Thursday, April 24, 2014

Writing Therapy


To pick up a pen, to feel that smooth sleek texture beneath your fingertips. To grip between your fingers the almost non-existent weight, to slide the cylindrical body in your hands till it rests comfortably upon the grooves and calluses formed so long ago. To bring down the pen with the slightest of pressure, to aim it with long-practiced precision.

And put it on paper. 

The first stroke; the friction against the paper generating a slight scratch, the satisfaction of feeling the paper push back against you,  and black bleeds unto white like a papercut : thin, precise, clean, yet marked and dirtied forever, pure white stained by heartless black. 

And you start to write. 

Minute swishes, vicious slashes, controlled looping motions. Dot your 'i's, cross your 't's, loop the 'y's, stab the periods. A pattern slowly forms, random lines joined together to tell a story that may have never existed except in your imagination. 

And your soul bleeds unto the paper as you watch in satisfaction; finally, something tangible to represent all you feel inside. 



I used to write all the time : before I could hold a pen properly, before I could speak properly, before I could mumble jumbled-up sagas; before computers and smartphones hijacked the world. I used to hate writing -- my thoughts ran like the river, never slowing down for my hands to catch up, never running out till my hands tire and burn out. My fingers weren't agile enough to keep up with those flying thoughts, and frequently, these thoughts slip through my fingers and disappear into the land of forgotten moments. 

And then came computers. Keyboards. I learnt to type, to read and use QWERTY, to love the keys, to enjoy the satisfying clacking as the keys come bouncing back after you depress them with all your strength. Typing allowed my thoughts to be immortalised in words before they slip away like the annoying mosquito you always can't hit; my thoughts never had to slow down -- this time, my fingers could keep up. 

I became more competent at typing, and in turn, loved it more. And the more I love it, the better I became. Soon, my pens and papers were deserted in the darkest corner of my room, forgotten and unwanted, like the toys I'd abandoned while asserting my independence. 
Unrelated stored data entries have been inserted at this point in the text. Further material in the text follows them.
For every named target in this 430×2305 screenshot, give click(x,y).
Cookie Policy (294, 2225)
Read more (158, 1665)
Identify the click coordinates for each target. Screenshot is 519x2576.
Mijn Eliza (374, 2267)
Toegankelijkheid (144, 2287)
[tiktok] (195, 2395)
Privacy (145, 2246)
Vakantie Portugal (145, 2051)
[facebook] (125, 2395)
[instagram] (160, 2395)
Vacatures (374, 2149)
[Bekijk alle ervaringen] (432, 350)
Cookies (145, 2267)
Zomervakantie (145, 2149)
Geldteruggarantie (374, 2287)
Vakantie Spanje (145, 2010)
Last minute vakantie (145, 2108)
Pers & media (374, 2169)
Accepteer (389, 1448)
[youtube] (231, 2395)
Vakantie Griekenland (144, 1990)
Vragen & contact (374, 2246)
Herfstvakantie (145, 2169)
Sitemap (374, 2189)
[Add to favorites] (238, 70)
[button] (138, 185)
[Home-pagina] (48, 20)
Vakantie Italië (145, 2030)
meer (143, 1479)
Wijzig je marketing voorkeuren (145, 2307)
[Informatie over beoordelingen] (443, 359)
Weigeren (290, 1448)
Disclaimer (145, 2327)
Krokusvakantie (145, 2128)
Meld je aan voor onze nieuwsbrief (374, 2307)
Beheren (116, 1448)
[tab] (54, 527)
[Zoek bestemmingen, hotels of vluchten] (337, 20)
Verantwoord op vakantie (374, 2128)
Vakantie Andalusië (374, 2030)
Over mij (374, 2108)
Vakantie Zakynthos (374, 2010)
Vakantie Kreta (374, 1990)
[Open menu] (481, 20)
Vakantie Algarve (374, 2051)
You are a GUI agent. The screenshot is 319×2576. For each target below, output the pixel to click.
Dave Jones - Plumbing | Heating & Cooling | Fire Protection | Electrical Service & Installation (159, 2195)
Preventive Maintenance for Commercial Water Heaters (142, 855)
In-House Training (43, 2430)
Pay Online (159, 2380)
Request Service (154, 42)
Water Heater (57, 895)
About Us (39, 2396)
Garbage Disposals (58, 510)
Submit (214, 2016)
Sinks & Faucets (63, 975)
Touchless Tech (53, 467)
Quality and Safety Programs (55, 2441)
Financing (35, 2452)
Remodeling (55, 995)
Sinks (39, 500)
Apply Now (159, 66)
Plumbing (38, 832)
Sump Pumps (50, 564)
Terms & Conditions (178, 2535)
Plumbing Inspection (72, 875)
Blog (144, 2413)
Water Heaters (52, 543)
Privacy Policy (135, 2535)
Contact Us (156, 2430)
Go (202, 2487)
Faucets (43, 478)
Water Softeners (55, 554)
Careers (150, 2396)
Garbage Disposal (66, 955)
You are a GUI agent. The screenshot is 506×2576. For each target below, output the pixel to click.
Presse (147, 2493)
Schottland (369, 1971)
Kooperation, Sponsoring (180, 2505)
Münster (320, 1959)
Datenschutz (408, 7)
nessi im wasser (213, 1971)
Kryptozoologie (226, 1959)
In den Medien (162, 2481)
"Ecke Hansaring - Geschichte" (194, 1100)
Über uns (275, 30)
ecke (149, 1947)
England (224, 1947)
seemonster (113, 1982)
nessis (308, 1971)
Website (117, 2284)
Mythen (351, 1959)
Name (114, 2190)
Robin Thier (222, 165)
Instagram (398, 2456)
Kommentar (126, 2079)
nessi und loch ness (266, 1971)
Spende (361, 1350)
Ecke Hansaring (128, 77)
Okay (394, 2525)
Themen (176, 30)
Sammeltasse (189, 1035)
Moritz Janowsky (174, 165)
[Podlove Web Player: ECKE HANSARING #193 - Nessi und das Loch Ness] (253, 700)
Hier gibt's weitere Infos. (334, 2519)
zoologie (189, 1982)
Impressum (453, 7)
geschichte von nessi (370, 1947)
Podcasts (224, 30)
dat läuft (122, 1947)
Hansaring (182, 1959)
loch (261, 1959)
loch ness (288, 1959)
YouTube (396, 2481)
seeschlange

And then typing became more of an essential life skill rather than just a mode of expression. You type assignments, you type notes, you type whatever you hear without having a chance to process it because the lecturer might say something important and you do NOT want to leave that out. Computers and laptops became enemies of your state of mind -- yes, they do still bring joy, but now that joy is tainted by the guilt of not having finished your assignments. 

Typing became a stranger. Typing became impersonal. Typing became that friend you used to hold close to heart, who slowly changed over time without you noticing until one day you take a close look at him and realise you don't know him anymore. It wasn't therapeutic anymore, typing. I could sit myself in front of a computer and my mind shuts down, unwilling to reveal anything to this stranger that I used to love. 

There are rare times when we could still get along though; sometimes I can overlook the detached look in your eyes and spew my heart out through you, to you. Sometimes I am so distressed I don't even notice that indifference; I just wanted--needed--an output who could keep up with me, with my mind. And writing was definitely out of the question. So I typed. And typed. And typed. 

And today, out of nowhere, a dark wave of clouds just rolled by and settled upon me. And without noticing it, I'd picked up a pen and started to write. While what I was writing were simply quotes, copying words out of others' minds, the repetitive strokes, the continued motions, the slight scratches as each stroke was made, the satisfaction of watching each letter bleed out, none of them in anyway similar to the other, I calmed down. 

In the midst of the chaos (my penmanship is terrible) I found calm. In the repetitive motions and clean cut lines I found a sense of belonging. And slowly, the dark clouds dissipate as I wrote and read what I was writing, and found the beauty in the language, in the individual words, at the unrestrained alphabets. 

In writing I found a sense of calm. In writing my thoughts unscrambled. In writing my courage is reborn and I can face the world again with a lighter heart. In writing, everything makes sense again; everything is worth something again. 

And in writing, I can always find myself again; as tangled, as broken, as jumbled-up, as teary, or weary, or chewed and regurgitated and spitted out, or screwed over and over again, writing builds me back up again, bit by bit, piece by piece, until the 'ME' (or a semblance of it anyway) is back in the game. 

To write, is to live. 

And what is the use of living, if you don't write it down?